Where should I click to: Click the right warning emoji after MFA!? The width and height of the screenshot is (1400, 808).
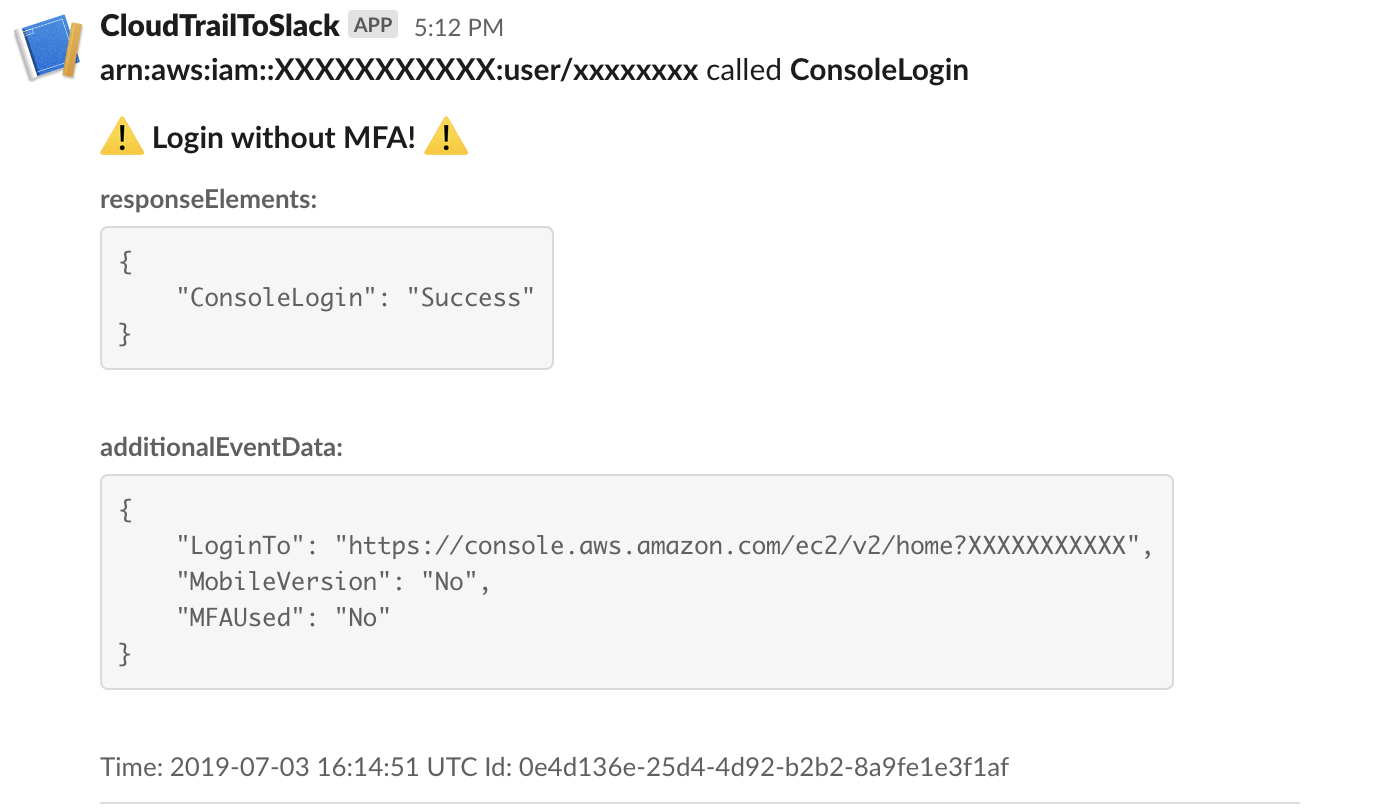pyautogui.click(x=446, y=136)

==

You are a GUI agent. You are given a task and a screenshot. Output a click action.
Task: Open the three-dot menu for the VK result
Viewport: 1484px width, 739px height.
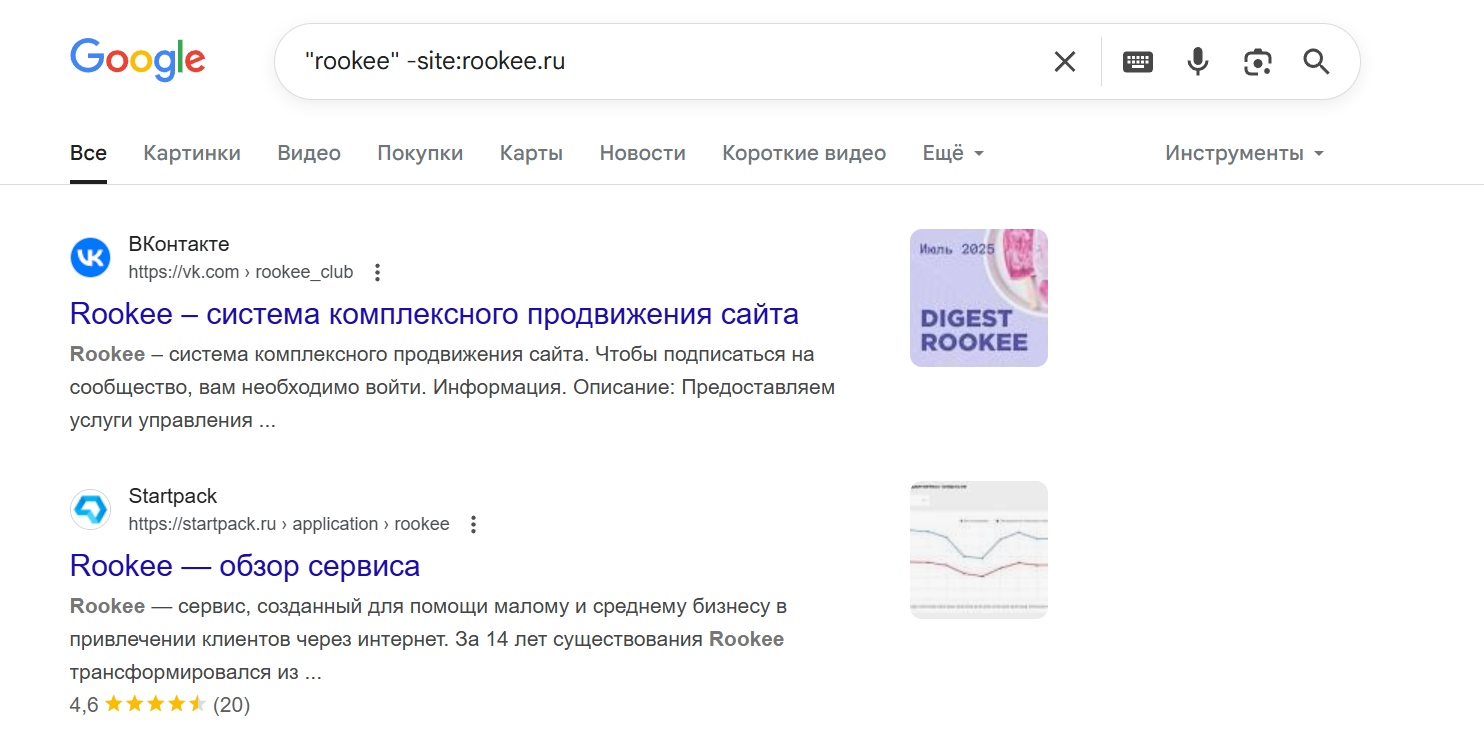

Exercise requirements:
Out of the listing above, reproduce exactly the lines from the one with "You are a GUI" up to and including the one with "Viewport: 1484px width, 739px height.".

Problem solution:
You are a GUI agent. You are given a task and a screenshot. Output a click action.
Task: Open the three-dot menu for the VK result
Viewport: 1484px width, 739px height.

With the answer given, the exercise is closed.